# Regenerative Braking(Trying to Understand)



## Aaron (Jan 21, 2009)

Hi all.
I've looked at some information about regenerative braking, but there are some things I don't quite understand.

Does it come into effect just by taking your foot off of the accelerator while in gear of only when you push the brakes?

If it's only when you apply the brakes, how do you get the motor to slow the wheels?

If it's just by letting off the accelerator, would that mean you couldn't coast?

Maybe I'm complicating things too much in my mind, oh well, I'm sure someone will set me straight.


----------



## major (Apr 4, 2008)

Aaron said:


> I've looked at some information about regenerative braking, but there are some things I don't quite understand.
> 
> Does it come into effect just by taking your foot off of the accelerator while in gear of only when you push the brakes?


Hi Aaron,

Regenerative braking (regen) can come in either variety. It depends on how the control strategy is implemented.



> If it's only when you apply the brakes, how do you get the motor to slow the wheels?


Usually there is a sensor on the brake pedal. Then controller excites the motor differently turning it into a generator, thereby producing negative torque (which slows the vehicle) and delivers current into the battery (charges).



> If it's just by letting off the accelerator, would that mean you couldn't coast?


Here again, it depends on the control logic implemented for your particular system. Sometimes, there can be a throttle position which allows a pure coast. Sometimes not.

Regards,

major


----------



## bobgratonii (Jan 10, 2009)

It depends of your configuration and how you set it.

-A DC motor isn't ''made'' for generating electricity, it is designed to consume it (well, for most of DC motors, some can). So this manner you would have to couple a generator (i.a. alternator) to the tail shaft of the motor. It will have to be used wiwh a clutch-like system so it will engagne only when demanded. This demand could be done by a switch on dashboard, on break pedal or when releasing the power pedal.

-A AC motor is capable of both way (consuming and generating). So when releasing the pedal, the controler of your motor will allow an electric flow to get back into your battery pack, and helping in breaking that way. If the controler doesn't allow the current to get back, it will simply stop generating electricity and let you go by your actual swing. This option is set to the controler via a serial cable by a computer. You can also have a switch to allow or not this fonction (depending of the controler model)
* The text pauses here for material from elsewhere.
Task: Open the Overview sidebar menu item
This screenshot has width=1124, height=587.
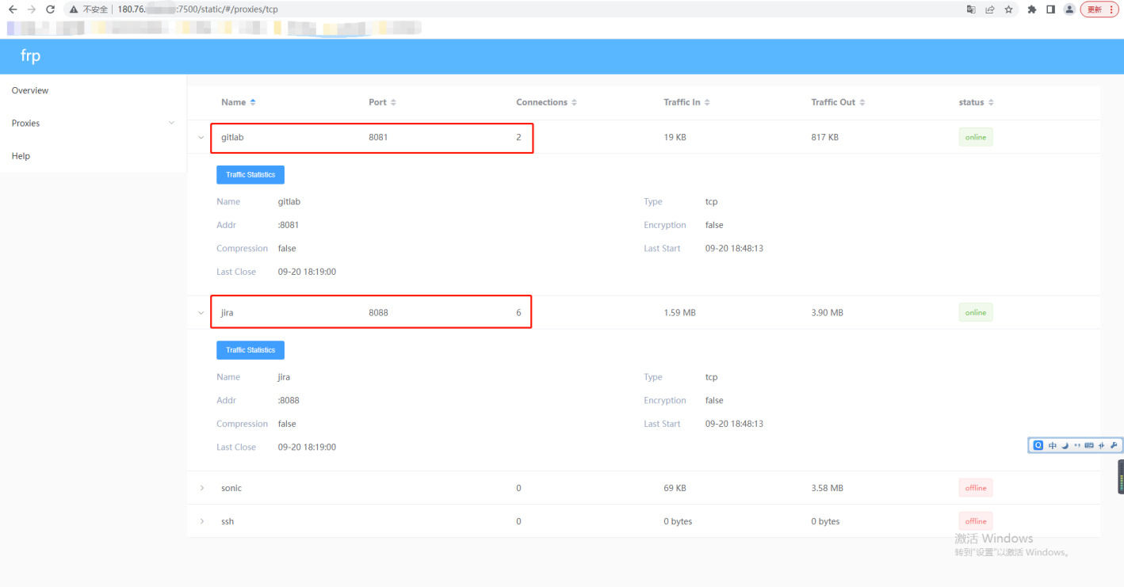Action: click(30, 90)
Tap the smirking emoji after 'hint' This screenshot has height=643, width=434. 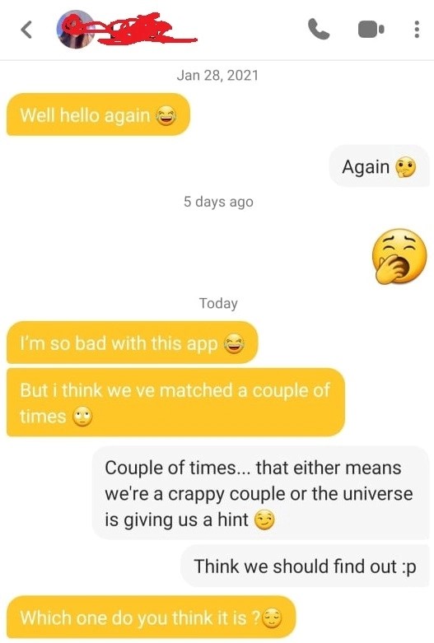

Anyways, for coasting, you have to push a lil the pedal to allow the controler to put some juice. Regen cost a lot to implement and is efficient only when stop N going. It depends of your needs!


----------



## Aaron (Jan 21, 2009)

Ok thanks.
I like the idea of only activating regen when the brake peddle is pressed.
Does anyone have a blog about how they set up their braking in this way?


----------



## Qer (May 7, 2008)

bobgratonii said:


> -A DC motor isn't ''made'' for generating electricity, it is designed to consume it (well, for most of DC motors, some can).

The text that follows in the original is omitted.